# Bowfin - how rare around here???



## FRS (Aug 2, 2012)

Caught in Coshocton area this evening.


----------



## FRS (Aug 2, 2012)

Too bad he popped his eye out in the fight


----------



## Skippy (Dec 2, 2009)

I get out alot and fish about a 60 mile circle from the house. I'v caught them things everywhere. 

Funny thing is I don't think I'v ever caught one on a hard bait.
They love Joshy's swims and twister tails also. If they took all the ones out of Killbuck creek and back waters the water level would go down at least 2 inches.

Guess they would taste like chicken but I could never bring myself to eat one. lol


----------



## FRS (Aug 2, 2012)

Thank you, Skippy! Good to know where I can go catch and release if I want some fightin.


----------



## I_WALL_I (Apr 27, 2006)

FRS- they're upstream on the Tusc from ya pretty heavy, too... my friends always freak when they get their 1st one!! They LOVE chicken liver!! Good job using artificial!!


----------



## Roscoe (Jul 22, 2007)

I've caught some in So.Michigan but they were a Brown color.And they can fight!An 8lb.'er will rip your lure to shreads.



Roscoe


----------



## FRS (Aug 2, 2012)

Kinda new to fishing these parts. Have caught them in Tennessee before (Reelfoot - love it there). Fished 35 years around Cambridge, Zanesville, to Marietta, and never caught one. Thought they were more southern. Pretty neat though they thrive in these areas. Now I've even heard from other people in other places I've missed, too. Still fun to catch. See if I can find my buddy's pic from Reelfoot. It was about an 8 lb'er, give or take. When I find it, I'll post it here. Thanks for all the info.


----------



## dmills4124 (Apr 9, 2008)

I caught as many of those slime balls on magador as I did bass a few years back. Dont know how bad they are today but they were thick and would hit on anything from a smithwick to a carolina rig. I was told to just pich em up on the bank when ever I got one. I'm sure some of those mogi die hard guys will chime in on here soon.
later ya'll
donm


----------



## MuskieWolverine (May 16, 2012)

The tailwaters of the Wills Creek Dam is loaded with those things. I caught my first one last summer, and didn't know what the heck it was. Fun to catch...


----------



## FRS (Aug 2, 2012)

I dug'em up...


----------



## crappiecat (Sep 7, 2010)

they are in the Tusc for sure. They thrive in backwater areas though. Lots of people are ignorant of them and like to kill them since they usually catch then while catfishing around here. Like I said though, that's just ignorance.


----------



## mosquito walleye (Aug 3, 2012)

In a lot of the lakes that you can catch them in, everyone at the lake tells you to kill those things! The main reason for this is because it's the most aggressive fish out there! It kills everything in it's site. People actually will catch Muskie and Northern Pike with bite marks in them because of this fish. It kills every other fish and takes over everything, that is why the lakes want you to kill them, idk about the rivers. This is just what I have heard.


----------



## CATMAN447 (Jun 12, 2011)

Bowfin have been around for literally millions of years and haven't "killed everything in sight" yet. I also don't know of any waterway they have "taken over" outside of a small or private pond. If they haven't caused the mass extinction of game fish in America yet, I'm pretty sure it's not going to happen. Just my opinion.


----------



## jonnythfisherteen2 (Mar 5, 2011)

mosquito walleye said:


> In a lot of the lakes that you can catch them in, everyone at the lake tells you to kill those things! The main reason for this is because it's the most aggressive fish out there! It kills everything in it's site. People actually will catch Muskie and Northern Pike with bite marks in them because of this fish. It kills every other fish and takes over everything, that is why the lakes want you to kill them, idk about the rivers. This is just what I have heard.

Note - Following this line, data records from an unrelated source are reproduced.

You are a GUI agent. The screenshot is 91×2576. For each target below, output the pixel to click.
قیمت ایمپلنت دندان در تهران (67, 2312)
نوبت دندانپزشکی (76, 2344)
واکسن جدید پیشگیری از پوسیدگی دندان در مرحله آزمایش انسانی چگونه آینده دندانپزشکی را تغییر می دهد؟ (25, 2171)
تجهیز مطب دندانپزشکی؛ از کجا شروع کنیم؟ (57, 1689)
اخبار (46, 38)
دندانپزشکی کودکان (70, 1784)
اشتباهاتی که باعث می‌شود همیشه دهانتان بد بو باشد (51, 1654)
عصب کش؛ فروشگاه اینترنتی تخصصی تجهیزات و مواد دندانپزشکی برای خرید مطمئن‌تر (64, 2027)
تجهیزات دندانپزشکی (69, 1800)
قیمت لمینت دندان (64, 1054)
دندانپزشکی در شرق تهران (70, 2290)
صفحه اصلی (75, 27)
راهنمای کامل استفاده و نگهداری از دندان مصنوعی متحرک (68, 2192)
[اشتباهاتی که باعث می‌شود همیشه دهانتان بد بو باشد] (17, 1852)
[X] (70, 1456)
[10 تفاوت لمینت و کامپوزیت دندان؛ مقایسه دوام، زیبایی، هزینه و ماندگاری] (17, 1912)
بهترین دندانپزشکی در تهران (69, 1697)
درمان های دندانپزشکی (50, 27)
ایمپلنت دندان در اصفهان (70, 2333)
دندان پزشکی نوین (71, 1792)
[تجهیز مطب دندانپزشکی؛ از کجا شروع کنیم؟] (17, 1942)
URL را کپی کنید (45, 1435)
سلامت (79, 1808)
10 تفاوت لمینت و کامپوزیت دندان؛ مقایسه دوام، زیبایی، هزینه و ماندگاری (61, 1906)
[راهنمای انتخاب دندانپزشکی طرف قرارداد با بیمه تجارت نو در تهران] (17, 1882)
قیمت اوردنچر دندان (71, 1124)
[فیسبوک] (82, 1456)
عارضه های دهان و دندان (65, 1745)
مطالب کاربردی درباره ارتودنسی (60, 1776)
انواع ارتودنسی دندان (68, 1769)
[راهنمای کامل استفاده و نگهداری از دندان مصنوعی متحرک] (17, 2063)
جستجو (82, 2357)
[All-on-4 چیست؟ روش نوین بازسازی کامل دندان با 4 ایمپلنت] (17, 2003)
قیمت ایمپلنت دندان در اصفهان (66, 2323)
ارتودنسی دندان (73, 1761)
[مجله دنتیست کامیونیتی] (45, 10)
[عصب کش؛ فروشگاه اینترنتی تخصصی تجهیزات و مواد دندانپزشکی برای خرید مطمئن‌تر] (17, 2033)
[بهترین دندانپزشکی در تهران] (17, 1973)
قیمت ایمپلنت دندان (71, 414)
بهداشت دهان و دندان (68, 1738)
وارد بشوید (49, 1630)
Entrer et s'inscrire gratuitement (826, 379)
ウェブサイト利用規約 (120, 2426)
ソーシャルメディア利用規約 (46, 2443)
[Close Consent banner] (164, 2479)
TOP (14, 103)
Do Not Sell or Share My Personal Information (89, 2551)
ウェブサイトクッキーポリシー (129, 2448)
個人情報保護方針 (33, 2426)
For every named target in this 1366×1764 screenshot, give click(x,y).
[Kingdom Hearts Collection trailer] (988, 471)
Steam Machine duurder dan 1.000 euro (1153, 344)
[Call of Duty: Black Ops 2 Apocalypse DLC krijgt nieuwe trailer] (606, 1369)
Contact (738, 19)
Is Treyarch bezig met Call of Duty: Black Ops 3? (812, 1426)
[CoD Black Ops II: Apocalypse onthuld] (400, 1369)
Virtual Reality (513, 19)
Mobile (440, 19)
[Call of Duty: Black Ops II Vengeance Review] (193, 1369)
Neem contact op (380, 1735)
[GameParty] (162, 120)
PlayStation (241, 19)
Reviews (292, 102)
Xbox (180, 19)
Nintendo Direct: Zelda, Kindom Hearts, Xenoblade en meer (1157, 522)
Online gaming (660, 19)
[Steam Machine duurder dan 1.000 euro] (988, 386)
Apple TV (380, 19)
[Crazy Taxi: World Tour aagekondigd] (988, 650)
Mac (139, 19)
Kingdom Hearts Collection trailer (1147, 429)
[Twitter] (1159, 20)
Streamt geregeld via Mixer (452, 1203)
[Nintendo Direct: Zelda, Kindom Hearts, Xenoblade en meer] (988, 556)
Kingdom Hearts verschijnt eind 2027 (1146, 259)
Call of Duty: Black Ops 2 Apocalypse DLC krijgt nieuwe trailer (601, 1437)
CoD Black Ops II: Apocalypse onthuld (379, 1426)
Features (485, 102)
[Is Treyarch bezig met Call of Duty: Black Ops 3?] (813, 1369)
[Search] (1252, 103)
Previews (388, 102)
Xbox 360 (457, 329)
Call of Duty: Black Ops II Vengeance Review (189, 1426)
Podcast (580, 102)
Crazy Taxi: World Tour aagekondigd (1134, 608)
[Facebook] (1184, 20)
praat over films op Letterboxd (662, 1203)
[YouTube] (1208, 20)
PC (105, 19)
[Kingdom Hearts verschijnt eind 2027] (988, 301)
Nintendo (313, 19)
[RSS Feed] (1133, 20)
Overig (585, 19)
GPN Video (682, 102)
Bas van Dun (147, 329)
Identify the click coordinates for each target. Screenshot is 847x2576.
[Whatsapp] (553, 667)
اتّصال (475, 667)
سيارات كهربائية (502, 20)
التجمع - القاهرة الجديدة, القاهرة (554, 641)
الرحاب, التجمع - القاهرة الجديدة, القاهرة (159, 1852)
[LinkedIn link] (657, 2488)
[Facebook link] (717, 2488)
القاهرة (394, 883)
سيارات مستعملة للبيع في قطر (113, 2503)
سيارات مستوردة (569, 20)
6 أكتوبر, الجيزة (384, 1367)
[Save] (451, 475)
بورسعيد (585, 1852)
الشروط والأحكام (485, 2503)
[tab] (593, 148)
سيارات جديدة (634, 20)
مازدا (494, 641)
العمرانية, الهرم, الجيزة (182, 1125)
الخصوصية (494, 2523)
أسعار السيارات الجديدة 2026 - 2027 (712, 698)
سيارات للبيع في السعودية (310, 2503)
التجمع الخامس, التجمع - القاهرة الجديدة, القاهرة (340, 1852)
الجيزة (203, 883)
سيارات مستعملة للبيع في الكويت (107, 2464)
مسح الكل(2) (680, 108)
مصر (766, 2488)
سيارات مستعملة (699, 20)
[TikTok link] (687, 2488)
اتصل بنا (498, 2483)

bow fins have had millons of years to do some killling, and they havent sent anything to extinction yet.....
so what if some guy at the lake said kill them all? maybe he's too dang ignorant to read some articles or books that reveal the actual truth. or maybe his IQ is too low to figure out that a bowfin is NOT a snakehead.


----------



## TClark (Apr 20, 2007)

Looks like good flathead bait!!


----------